Understanding Software Engineering Agents: A Study of Thought-Action-Result Trajectories
Islem Bouzenia, Michael Pradel
TL;DR
This work tackles the opacity of decision-making in LLM-based software engineering agents by introducing a trajectory-based empirical framework that analyzes thought-action-result sequences from RepairAgent, Auto-CodeRover, and OpenHands. By unifying logs into a common trajectory representation and applying statistical, pattern-mining, and open-coding analyses, the study reveals how iteration length, token usage, action sequences, and semantic coherence relate to task success. Key findings show that successful trajectories balance exploration, explanation, and validation, while failures involve repetitive cycles and misalignment between reasoning and actions; semantic alignment between thoughts and actions is a strong predictor of efficiency and reliability. The dataset and annotation framework released by the authors aim to guide future research toward more transparent, robust, and efficient autonomous software engineering agents, with practical guidance for prompting strategies, failure diagnosis, and anti-pattern detection.
Abstract
Large Language Model (LLM)-based agents are increasingly employed to automate complex software engineering tasks, such as program repair and issue resolution.
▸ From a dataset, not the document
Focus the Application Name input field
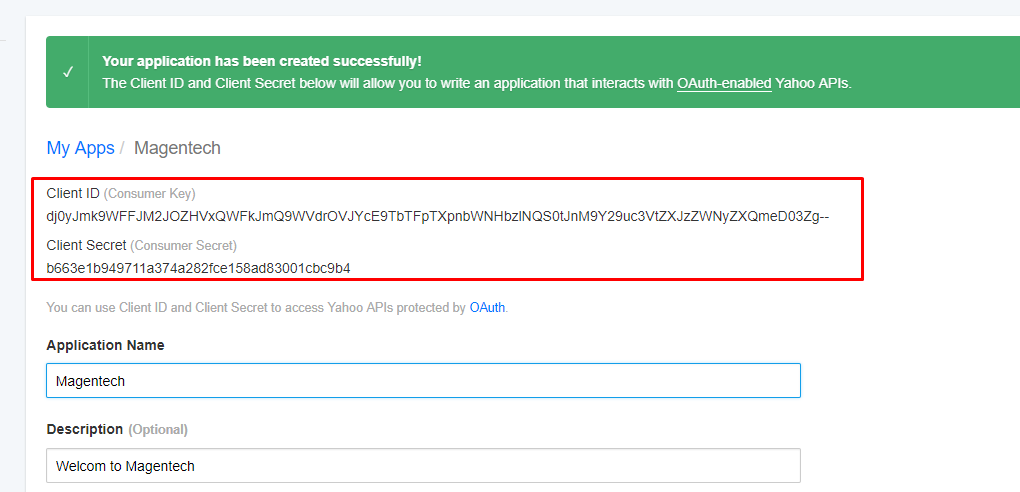pos(423,381)
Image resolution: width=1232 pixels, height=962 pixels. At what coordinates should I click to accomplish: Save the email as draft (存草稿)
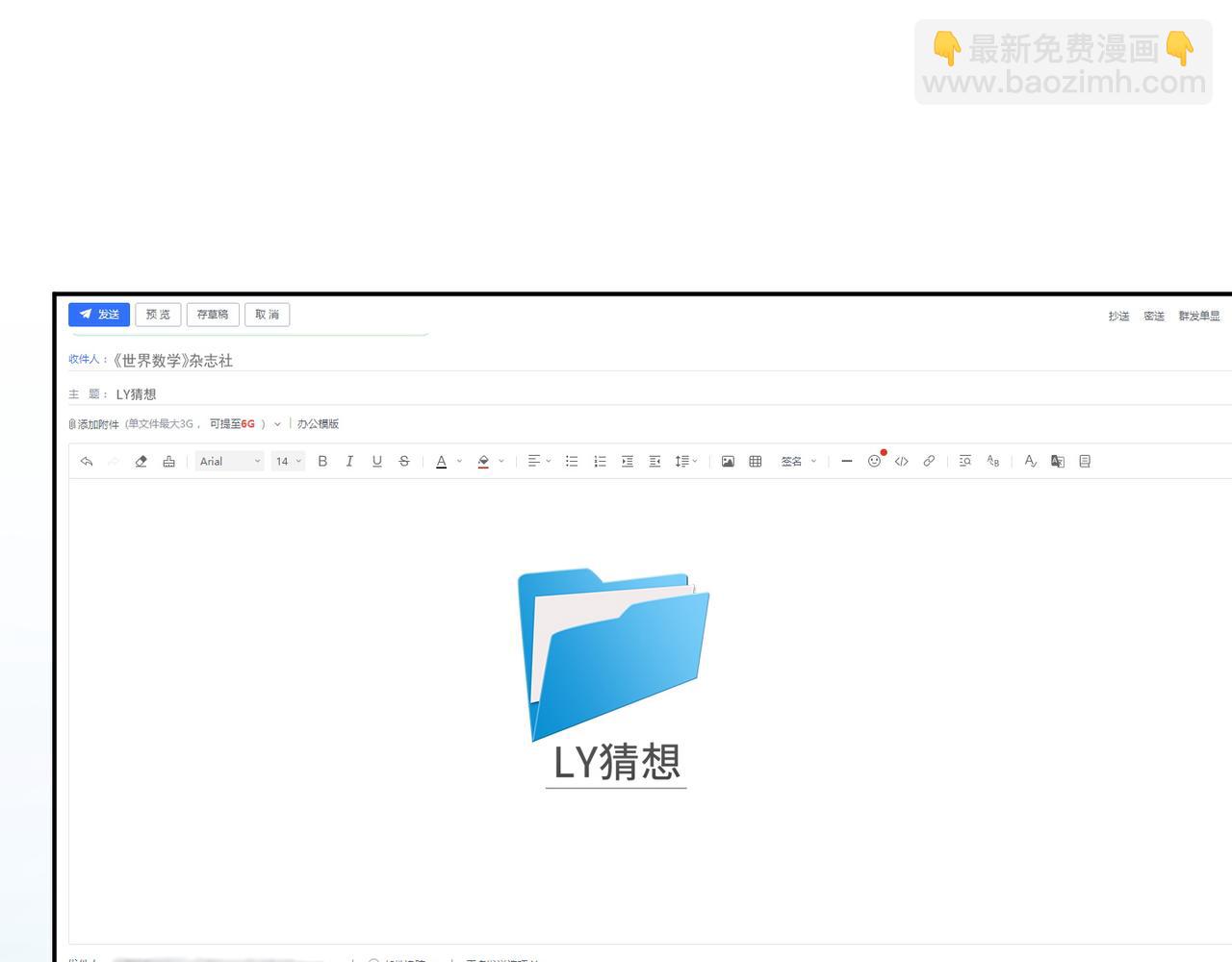click(213, 315)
These agents operate by autonomously generating natural language thoughts, invoking external tools, and iteratively refining their solutions. Despite their widespread adoption, the internal decision-making processes of these agents remain largely unexplored, limiting our understanding of their operational dynamics and failure modes. In this paper, we present a large-scale empirical study of the thought-action-result trajectories of three state-of-the-art LLM-based agents: RepairAgent, AutoCodeRover, and OpenHands. We unify their interaction logs into a common format, capturing 120 trajectories and 2,822 LLM interactions focused on program repair and issue resolution. Our study combines quantitative analyses of structural properties, action patterns, and token usage with qualitative assessments of reasoning coherence and feedback integration. We identify key trajectory characteristics, such as iteration counts and token consumption, recurring action sequences, and the semantic coherence of thoughts, actions, and their results. Our findings reveal behavioral motifs and anti-patterns that distinguish successful from failed executions, providing actionable insights for improving agent design, including prompting strategies, failure diagnosis, and anti-pattern detection. We release our dataset and annotation framework to support further research on transparent and robust autonomous software engineering agents.